A crew member in attendance told a tale of sabotage:

“There were a few cars chasing us all the time. I’m Russian actually, so I was kind of embarrassed because of that, so I went up to them and said, ‘What are you doing? You’re embarrassing me and all the Russians, and we know you’re following us.’ They just acted like nothing was going on.

 

“We were actually laughing about it all the time,” she continued, “and going to this one restaurant every evening. But when we got back we figured out that actually every night we were sitting in the restaurant they were entering our hotel rooms. They managed to destroy all the [memory] discs we were using to film. We just figured it out when we got back to Moscow and when we sent the discs back to the Netherlands they couldn’t open them. When the Sony company, in the end, opened them they saw they were scratched. . . . Well we flew back and filmed everything again in one day, . . . but that was really frightening.”
◆ ◆ ◆ ◆
Required tasks:
1. In the sabotage account, what did the Sony company find when it opened the discs?
2. Reproduce word for word the stretch of the sabotage account from "A crew member" through "was going on.".

Data lines:
◆ ◆ ◆ ◆
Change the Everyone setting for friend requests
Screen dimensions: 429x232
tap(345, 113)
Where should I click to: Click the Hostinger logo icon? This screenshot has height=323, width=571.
◆ ◆ ◆ ◆
Correct answers:
1. The discs were scratched.

2.
A crew member in attendance told a tale of sabotage:

“There were a few cars chasing us all the time. I’m Russian actually, so I was kind of embarrassed because of that, so I went up to them and said, ‘What are you doing? You’re embarrassing me and all the Russians, and we know you’re following us.’ They just acted like nothing was going on.